So just like that news of pipe bombs threatening Trump critics was proved true only days after the president's supporters had called it a hoax. The arrest of a Florida man charged with five federal crimes made clear that the mail bomb plot was real.

Business as usual

One of the naysayers accusing the press of fake news even up to the very day of the mad- bomber's arrest, Fox business anchor Lou Dobbs held that when news organizations report the bomb threats, it's their way of diverting attention from the bigger story – the caravan of migrants head to the southern U.S.

border, which he contended is driven by Democrats.

As he tweeted, “Fake News has just successfully changed the narrative from the onslaught of illegal immigrants and broken border security to 'suspicious packages. Let's get back to Left-Wing driven caravans and the Dimms who encourage them.”

Does racism drive this country's great divide?

Another notable Trump supporter who got the story wrong, movie actor James Woods, pooh-poohed the rash of pipe bomb mailings as “an obvious political stunt.” Given Woods' history as a longtime Democrat, the actor's lockstep allegiance to Trump seems off script. In a tweet last August, he explained his switch in party loyalty saying that he quit the Democrats when Clinton was impeached for lying to Congress about his relationship with Monica Lewinsky and “every Democrat without exception stood behind a convicted perjurer.

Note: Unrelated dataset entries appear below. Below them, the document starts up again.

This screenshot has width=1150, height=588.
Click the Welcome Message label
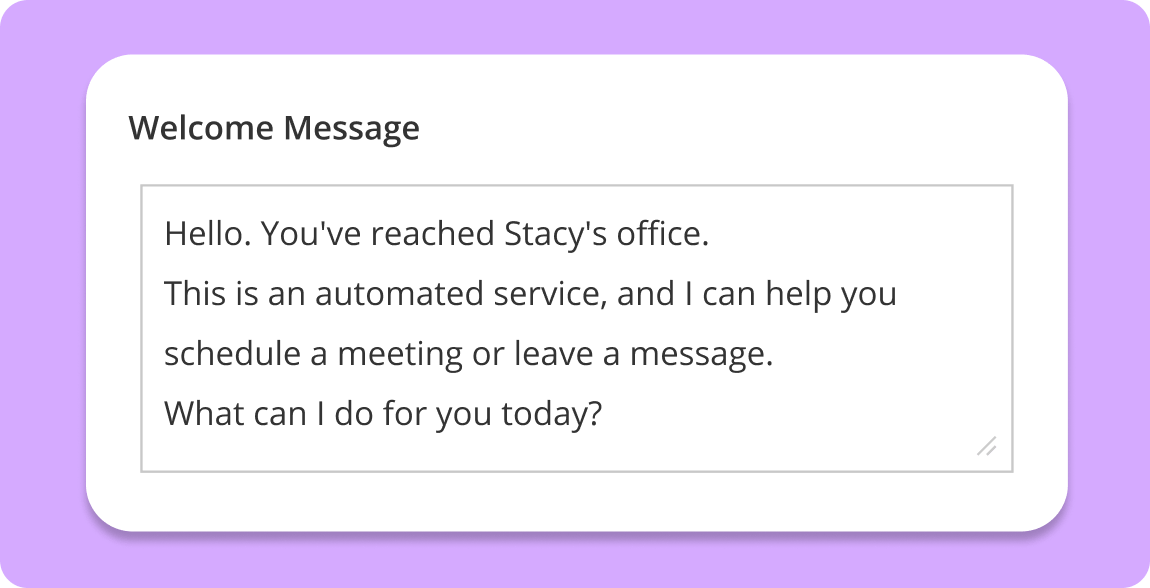click(x=274, y=129)
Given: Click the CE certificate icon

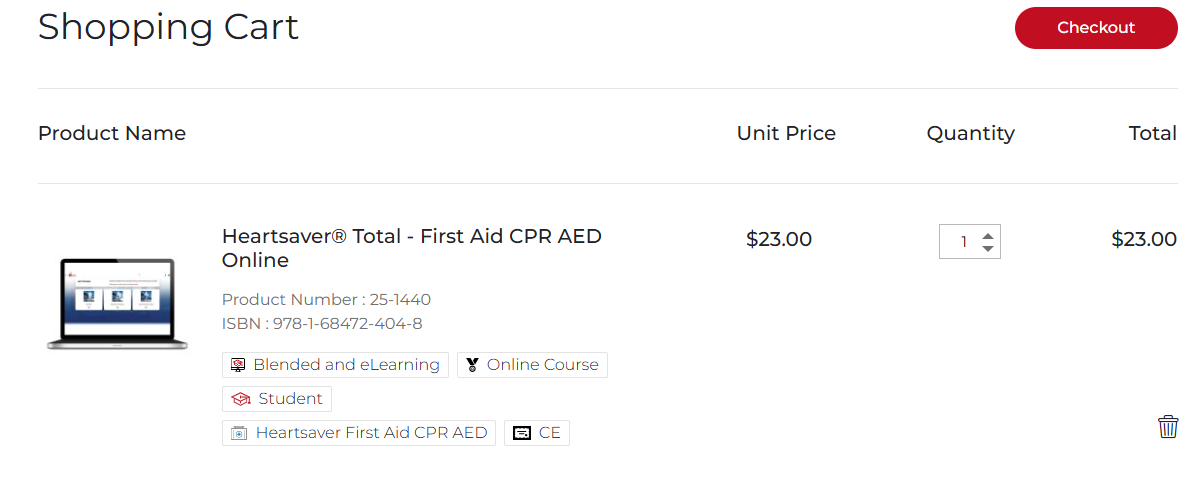Looking at the screenshot, I should click(521, 433).
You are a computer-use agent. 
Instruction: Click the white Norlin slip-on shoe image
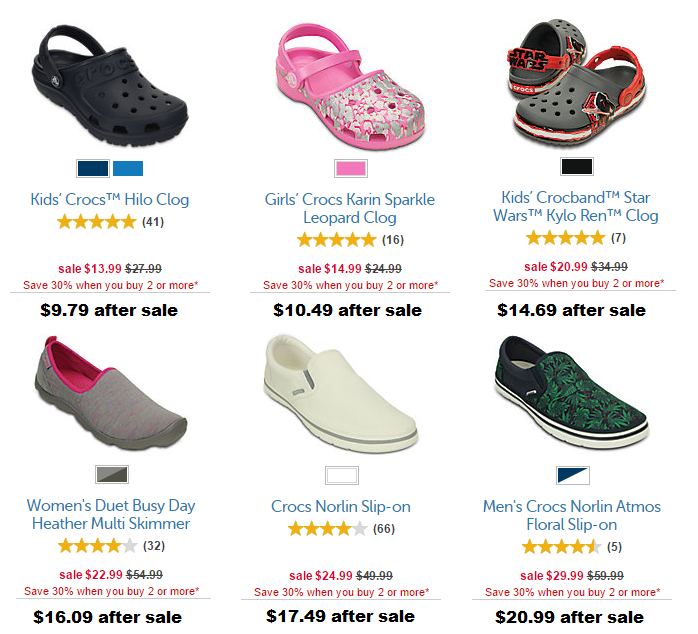coord(341,394)
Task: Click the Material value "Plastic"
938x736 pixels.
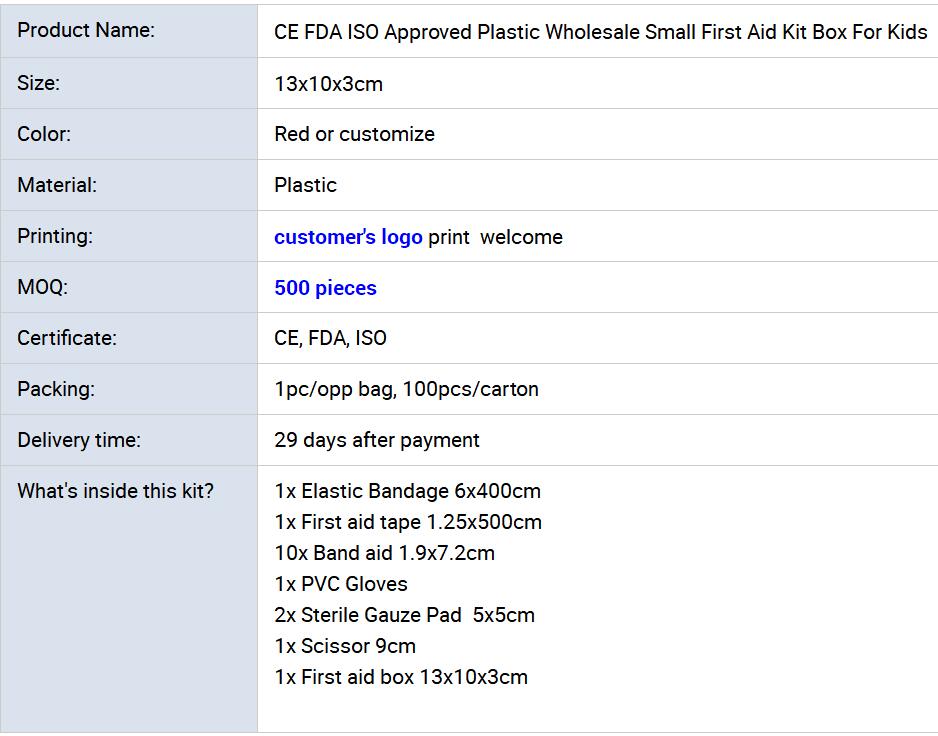Action: (305, 185)
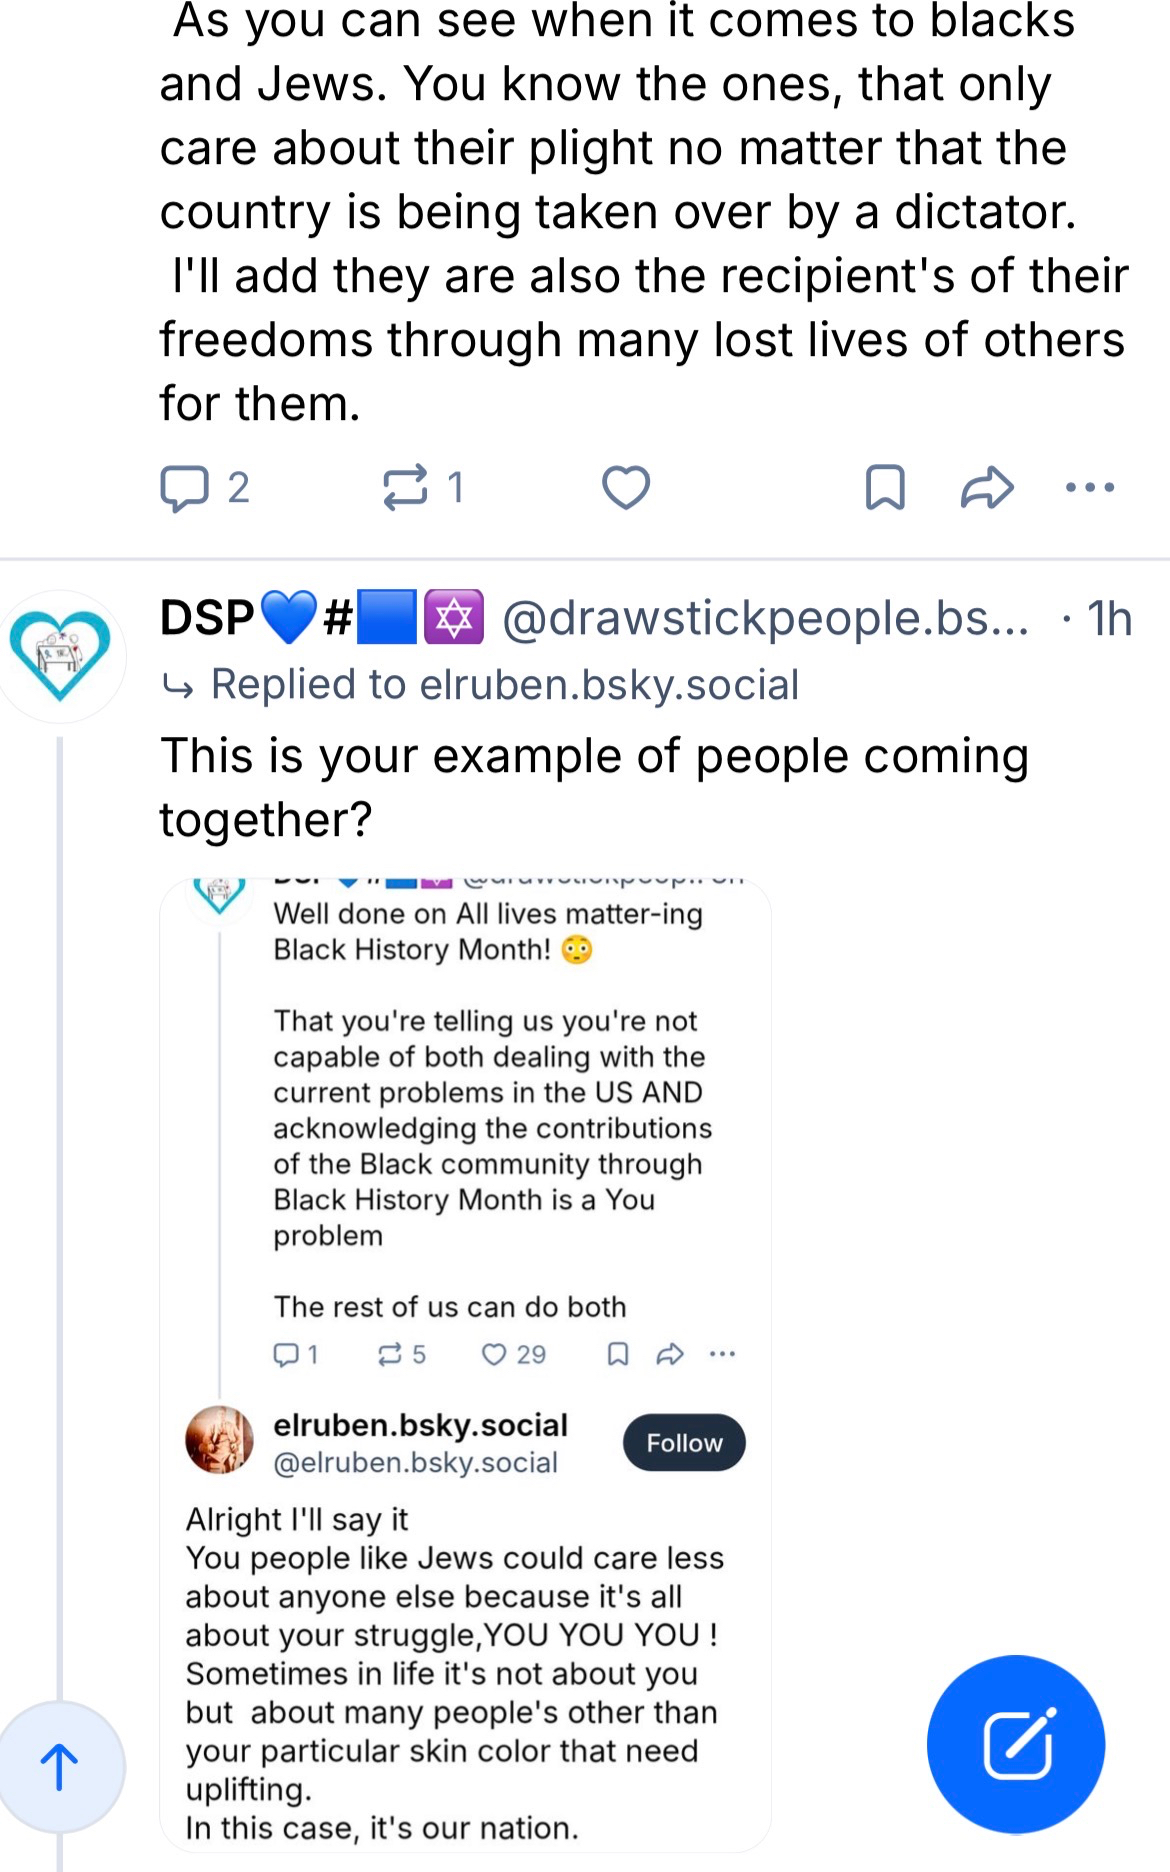Repost the top post

coord(406,488)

That was the end.” One may wonder how Woods reconciles the 5,001 false or misleading claims made by Trump which the Washing Post noted last month.

Making American great again

On second thought, the bigger question that this story raises may be one of racial bias. Coming to mind is Woods tweet in 2013 saying that “Obama was a threat to the integrity and future of the Republic.

My country first.” Isn't that last part code for Trump's Nationalism -- a white-only America? Is Woods, famed for playing bad guys, playacting off screen now?

Going against the waves of grain

Not that Woods is the only movie actor who sounds like a racist. I'm thinking of the All-American hero John Wayne. Last year the Huffington Post cites his answer to a question about discrimination in a 1971 Playboy interview: ”I believe in white supremacy until the blacks are educated to a point of responsibility.

I don’t believe in giving authority and positions of leadership and judgment to irresponsible people.”

How many think like Wayne? Can it be that racism is the American way and the effort to change is going against the grain? If that's even is a little bit true, watch the Amazon series “Man in the High Castle” based on Philip Dick's 1962 novel, which envisions an America that lost WWII to the Nazis and Japanese and Nationalism and racial purity are the rules of law.